CCL11 and CCL24, members of the eotaxin family, serve as chemotactic agents for eosinophils and play a significant role in innate immunity, commonly referred to as eotaxin-1 and eotaxin-2, respectively. Eotaxins are synthesized by various cell types. Inflammatory mediators stimulate in vitro cultured astrocytes, pericytes, and microglia to release CCL11.^28,29 CCL11 has been implicated in the pathological processes of AD by disrupting neuronal structure and function.³⁰ CSF levels of CCL11 were significantly elevated in 2×Tg-AD mice compared to non-Tg mice,^28,29 with CCL11 levels correlating positively with age.³¹ Additionally, CCL11 concentrations in the cerebral cortex were found to be higher in 2×Tg-AD mice compared to non-Tg mice.³² Studies have also detected overexpression of CCL11 in the serum of patients with mild cognitive impairment and in the plasma of AD patients.²³ While studies on CCL24 in AD remain limited, research has demonstrated that CCL11, CCL24, and CCL26 play critical roles in driving symptomatic inflammatory responses during allergic crises, particularly in clinical conditions like atopic asthma and atopic dermatitis.³³ Our study demonstrated that serum concentrations of CCL11 and CCL24 were significantly elevated in 3×Tg-AD mice, whereas no significant differences were observed in the hippocampus and cortex across the three pairwise comparisons. This suggests that CCL11 may be predominantly produced by peripheral cells and plays a critical role in the 3×Tg-AD model.

In the cortex, the expression of CCL12 (MCP-5) was significantly higher in 2×Tg-AD mice compared to non-Tg mice.³² Under normal conditions, CCL12 is expressed in the lymph nodes and thymus and can be highly induced in macrophages.³⁴ In allergic responses, CCL12 facilitates the coordination of cell motility and the immune response to pathogens.³⁵ However, the role of CCL12 in AD has been less frequently reported. Our experimental data indicate that CCL12 levels were significantly elevated in the brain tissues of 2×Tg-AD mice, but not in 3×Tg-AD mice, consistent with previous studies. The mechanisms underlying these differences remain to be elucidated.³⁶

The chemokines CCL17 and CCL22 share a common receptor, CCR4. Previous studies have demonstrated that the expression levels of CCL17 and CCL22 are elevated in the cortex of 2×Tg-AD mice compared to non-Tg mice.³² This elevation is associated with disease progression, as evidenced by increased plasma CCL17 concentrations in AD patients at month 54, but not at month 18.³² In relation to CCL22, Roos et al.³⁷ identified a significant correlation between serum CCL22 levels and cognitive decline in CHMP2B-mediated frontotemporal dementia, indicating a peripheral inflammatory response to neurodegeneration. Moreover, decreased CCL22 levels are associated with reduced inflammation and demyelination.³⁸ In the present study, CCL17 was significantly up-regulated in the serum of 3×Tg-AD mice, while it was down-regulated in the hippocampus and cortex of the two AD model mice; in contrast, the expression level of CCL22 was significantly altered only in the serum of 2×Tg-AD mice.
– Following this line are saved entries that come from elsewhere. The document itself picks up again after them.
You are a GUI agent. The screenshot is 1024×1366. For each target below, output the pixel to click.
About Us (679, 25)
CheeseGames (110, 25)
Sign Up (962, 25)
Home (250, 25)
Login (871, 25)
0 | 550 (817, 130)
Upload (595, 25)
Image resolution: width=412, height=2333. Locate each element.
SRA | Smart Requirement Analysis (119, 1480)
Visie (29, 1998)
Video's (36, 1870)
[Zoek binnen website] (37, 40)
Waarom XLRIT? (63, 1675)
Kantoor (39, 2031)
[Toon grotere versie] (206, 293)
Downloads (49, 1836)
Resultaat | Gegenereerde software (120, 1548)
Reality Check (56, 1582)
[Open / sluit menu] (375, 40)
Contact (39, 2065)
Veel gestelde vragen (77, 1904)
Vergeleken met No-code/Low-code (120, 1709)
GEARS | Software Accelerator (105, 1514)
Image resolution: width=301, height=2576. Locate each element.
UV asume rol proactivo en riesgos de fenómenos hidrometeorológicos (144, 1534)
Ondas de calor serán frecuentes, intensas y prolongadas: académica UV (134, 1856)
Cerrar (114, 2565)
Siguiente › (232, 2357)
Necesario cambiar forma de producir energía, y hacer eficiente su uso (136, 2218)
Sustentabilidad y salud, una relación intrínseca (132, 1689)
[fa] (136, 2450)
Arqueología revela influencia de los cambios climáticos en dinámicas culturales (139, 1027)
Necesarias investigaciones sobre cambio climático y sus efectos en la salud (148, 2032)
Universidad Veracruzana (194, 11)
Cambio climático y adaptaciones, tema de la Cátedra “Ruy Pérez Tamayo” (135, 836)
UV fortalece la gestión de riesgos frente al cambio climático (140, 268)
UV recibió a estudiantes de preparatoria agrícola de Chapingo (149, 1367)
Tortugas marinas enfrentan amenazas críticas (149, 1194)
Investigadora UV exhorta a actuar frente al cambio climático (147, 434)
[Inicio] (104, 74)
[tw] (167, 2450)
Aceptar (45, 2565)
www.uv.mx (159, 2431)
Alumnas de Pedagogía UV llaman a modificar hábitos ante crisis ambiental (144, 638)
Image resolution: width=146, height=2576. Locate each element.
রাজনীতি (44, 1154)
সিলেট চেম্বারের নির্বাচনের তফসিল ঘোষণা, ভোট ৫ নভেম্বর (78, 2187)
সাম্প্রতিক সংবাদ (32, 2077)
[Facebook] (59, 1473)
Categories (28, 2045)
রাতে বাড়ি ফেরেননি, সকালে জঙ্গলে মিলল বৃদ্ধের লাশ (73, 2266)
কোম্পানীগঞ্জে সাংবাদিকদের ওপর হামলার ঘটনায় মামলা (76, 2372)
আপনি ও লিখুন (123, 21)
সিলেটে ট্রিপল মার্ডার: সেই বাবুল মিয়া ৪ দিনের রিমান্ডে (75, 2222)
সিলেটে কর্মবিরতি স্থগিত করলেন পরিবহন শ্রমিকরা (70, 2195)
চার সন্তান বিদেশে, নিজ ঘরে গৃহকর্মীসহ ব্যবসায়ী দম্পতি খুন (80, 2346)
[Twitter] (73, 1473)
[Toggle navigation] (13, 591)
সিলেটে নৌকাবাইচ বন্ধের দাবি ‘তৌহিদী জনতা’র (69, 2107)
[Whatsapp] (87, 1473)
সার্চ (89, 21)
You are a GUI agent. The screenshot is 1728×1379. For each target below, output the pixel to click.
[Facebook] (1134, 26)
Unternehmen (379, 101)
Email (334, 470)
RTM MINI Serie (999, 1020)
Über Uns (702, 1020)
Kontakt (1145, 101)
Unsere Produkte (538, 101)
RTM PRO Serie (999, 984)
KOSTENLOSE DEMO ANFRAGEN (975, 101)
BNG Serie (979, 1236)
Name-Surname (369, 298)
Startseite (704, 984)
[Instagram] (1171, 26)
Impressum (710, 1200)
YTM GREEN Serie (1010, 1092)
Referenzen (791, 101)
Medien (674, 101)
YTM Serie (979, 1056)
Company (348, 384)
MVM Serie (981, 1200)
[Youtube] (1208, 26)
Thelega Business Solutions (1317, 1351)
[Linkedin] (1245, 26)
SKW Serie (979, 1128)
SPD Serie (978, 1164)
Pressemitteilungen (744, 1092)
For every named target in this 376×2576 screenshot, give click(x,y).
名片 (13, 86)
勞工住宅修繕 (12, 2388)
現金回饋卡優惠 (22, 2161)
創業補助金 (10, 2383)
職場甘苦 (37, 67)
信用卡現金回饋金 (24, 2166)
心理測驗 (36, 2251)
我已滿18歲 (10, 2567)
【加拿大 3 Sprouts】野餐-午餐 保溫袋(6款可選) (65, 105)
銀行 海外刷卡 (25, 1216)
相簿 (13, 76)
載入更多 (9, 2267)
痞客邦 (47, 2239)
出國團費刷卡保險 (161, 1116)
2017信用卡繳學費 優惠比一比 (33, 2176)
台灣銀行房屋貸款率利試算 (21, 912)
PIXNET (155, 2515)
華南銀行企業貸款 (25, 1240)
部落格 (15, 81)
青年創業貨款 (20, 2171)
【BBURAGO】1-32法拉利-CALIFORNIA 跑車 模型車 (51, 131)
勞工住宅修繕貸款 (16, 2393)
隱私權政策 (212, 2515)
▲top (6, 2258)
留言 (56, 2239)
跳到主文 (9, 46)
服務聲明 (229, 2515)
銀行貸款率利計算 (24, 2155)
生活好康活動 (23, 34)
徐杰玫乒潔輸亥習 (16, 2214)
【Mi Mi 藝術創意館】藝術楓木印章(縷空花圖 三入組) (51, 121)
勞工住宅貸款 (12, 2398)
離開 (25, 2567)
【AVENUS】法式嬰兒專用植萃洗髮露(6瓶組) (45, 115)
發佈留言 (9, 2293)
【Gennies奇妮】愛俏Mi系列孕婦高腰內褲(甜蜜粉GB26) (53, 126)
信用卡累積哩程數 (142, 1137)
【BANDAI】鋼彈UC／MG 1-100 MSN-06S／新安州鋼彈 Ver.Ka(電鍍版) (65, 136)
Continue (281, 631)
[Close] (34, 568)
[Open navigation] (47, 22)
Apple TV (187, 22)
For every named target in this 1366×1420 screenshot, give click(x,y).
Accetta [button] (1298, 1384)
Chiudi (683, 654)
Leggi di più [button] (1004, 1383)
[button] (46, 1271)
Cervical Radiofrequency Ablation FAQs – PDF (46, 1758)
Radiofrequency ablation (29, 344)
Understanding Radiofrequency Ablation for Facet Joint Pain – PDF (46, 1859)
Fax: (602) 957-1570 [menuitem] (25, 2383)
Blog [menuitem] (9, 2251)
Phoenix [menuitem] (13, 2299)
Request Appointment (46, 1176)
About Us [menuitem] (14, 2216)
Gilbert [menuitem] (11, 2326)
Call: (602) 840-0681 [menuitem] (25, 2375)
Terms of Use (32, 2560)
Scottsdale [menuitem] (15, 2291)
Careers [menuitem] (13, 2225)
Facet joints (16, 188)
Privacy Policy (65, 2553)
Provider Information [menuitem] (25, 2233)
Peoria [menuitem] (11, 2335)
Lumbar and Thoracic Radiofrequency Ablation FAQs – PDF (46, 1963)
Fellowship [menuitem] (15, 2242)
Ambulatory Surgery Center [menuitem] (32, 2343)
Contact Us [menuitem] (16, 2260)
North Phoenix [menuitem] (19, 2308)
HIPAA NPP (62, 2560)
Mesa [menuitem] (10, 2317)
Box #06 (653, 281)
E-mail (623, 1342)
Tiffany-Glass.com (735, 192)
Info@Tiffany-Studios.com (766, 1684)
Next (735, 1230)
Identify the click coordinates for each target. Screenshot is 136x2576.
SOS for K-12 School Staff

The underlying reasons for the differential expression of CCL17 and CCL22 remain unclear. The production of both chemokines appears to be regulated by distinct mediators in the central nervous system (CNS),³⁹ which may partially account for this discrepancy.⁴⁰

CCL27 has been implicated in allergic inflammatory processes in peripheral tissues; in the central nervous system (CNS), various CCL27 variants are predominantly expressed in neurons of the cerebral cortex and limbic regions.³⁹ Significantly elevated serum levels of CCL27 have been observed in AD patients.⁴¹ Davila et al.⁴² reported that CCL27 deficiency resulted in dysregulated localization of T cells that express CCR10, the cognate receptor for CCL27, as well as overreactive skin inflammatory responses, suggesting the role of CCL27 in establishing immune homeostasis in resident lymphocytes and barrier tissues. A prior study indicated that elevated circulating levels of CCL27 are associated with an increased risk of developing Alzheimer’s disease.⁴³ Laske et al.⁴⁴ found that in early-stage AD patients, plasma levels of CXCL12 were decreased and significantly negatively correlated with CSF tau protein levels, as well as positively correlated with CSF levels of CXCL12. In mice with ischemic brain injury, CXCL12-engineered endothelial progenitor cells enhance post-injury neurogenesis and angiogenesis.⁴⁵ Under pathological conditions, CXCL12 expression is upregulated in neurons and the endothelium of the post-ischemic hemispheric region, thereby promoting angiogenesis, neurogenesis, and synaptic transmission.⁴⁶ Our findings indicate elevated serum levels of CCL27 and CXCL12 expression in 3×Tg-AD mice, suggesting that both chemokines may play significant roles in both peripheral and central contexts within the 3×Tg-AD model. However, this relationship warrants further clarification.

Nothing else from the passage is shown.